Gabriella’s Winning Essay
Essay Topic: How Drones Will Change Our World Over the Next Ten Years
How drones will change our world, well let us just say we are already using drones to change the world. Beginning in a globally recognized place like Los Angeles, the movements we make in this city can be used as a precedent project in the future. I want to predict what drones will do for the future of Landscape Architecture. The move is bold, and we are already in motion.
How are we already in motion? Spring semester of 2020 at Cal Poly Pomona, a handful of students embarked on a new entanglement with the help of instructor Michael Todoran to create a full-feature documentary. This documentary focused on Los Angeles’s first Urban Ecologist, Kat Superfisky, and the Los Angeles River. Drones played a large part in acquiring adequate videography and photography for the film. Using the drones to fly through the river, we were able to get site inventory that helped show the context of the river.
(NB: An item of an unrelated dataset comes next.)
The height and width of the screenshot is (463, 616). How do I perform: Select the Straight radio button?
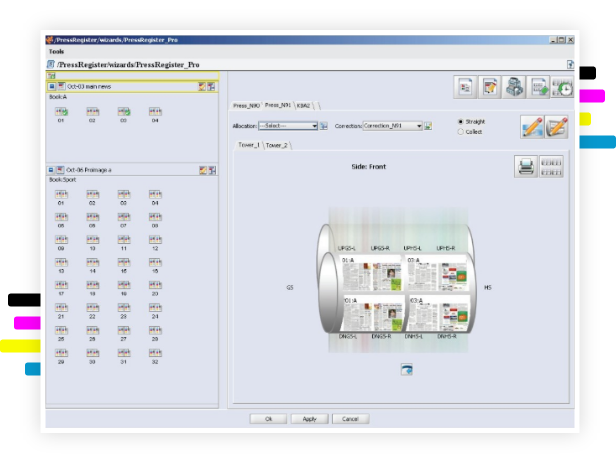[460, 121]
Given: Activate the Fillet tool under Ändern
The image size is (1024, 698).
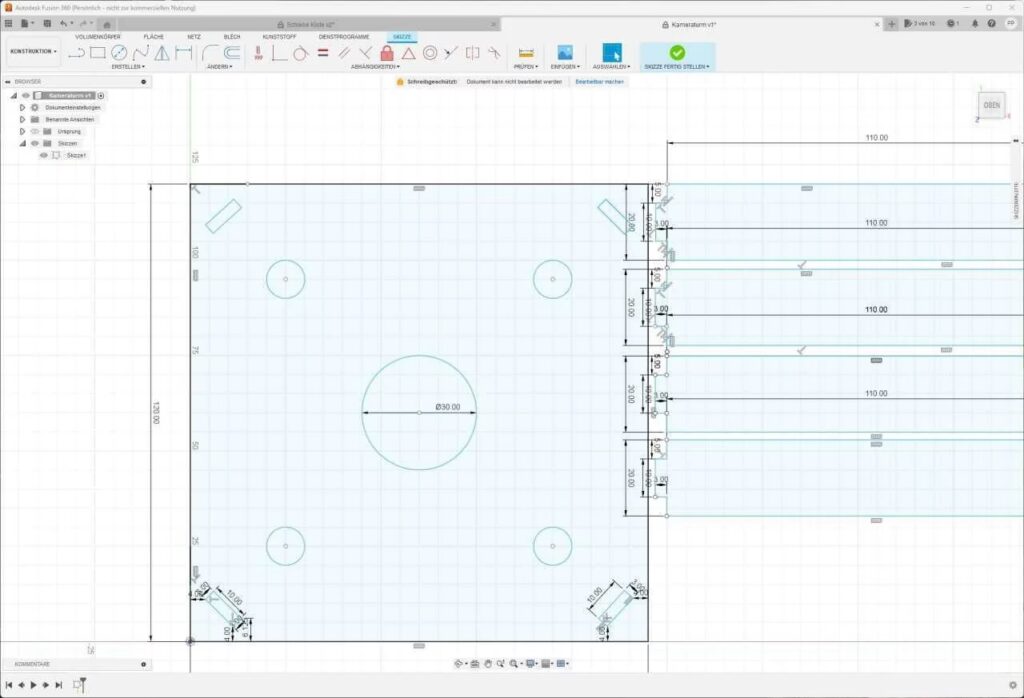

The videos captured with the drones show the viewers the 51 miles of this concrete living ecosystem nestled in their city, and we want to show the importance of it. Flying through the center of the river as a class we were able to study the watershed patterns and see the flow of the river water. Having the ease of controlling a powerful camera we were able to interact very closely with the flora and fauna that flourishes in the ecosystem the river has created, all while not unsettling the ecosystem. Using the drone as the main source of research we were able to compile a substantial amount of video to present on an academic level and entertainment level. Not only will the videography be used to entertain the viewers, but we are teaching them why we stand for environmental urban ecology. The usage of drones in this film is giving exposure to the possibilities of Landscape Architects showing and teaching others what we stand for and where we are going with preserving and sustaining the ecosystems. We can set the pace for future Landscape films bringing our community of designers into the minds of many.
In the field of Landscape Architecture, the design process begins with seeing the raw form of the site to be designed. This is step one on any project, gathering context of the site and feeling what the space is and how it could be. Drones being implemented during this stage of design help sway design charrettes in the workspace to help better develop the master plan. An example of this would be the study of shade patterns during key times of the day. Shade from adjacent infrastructure and the softscape play a large role in the development of a design. Objects that cannot be removed from the site cast shadows and could influence the layout of the paths, planting, and hardscape. The study of shade is important, especially in Southern California, because we need to know where people will gravitate during the different seasons and times of day.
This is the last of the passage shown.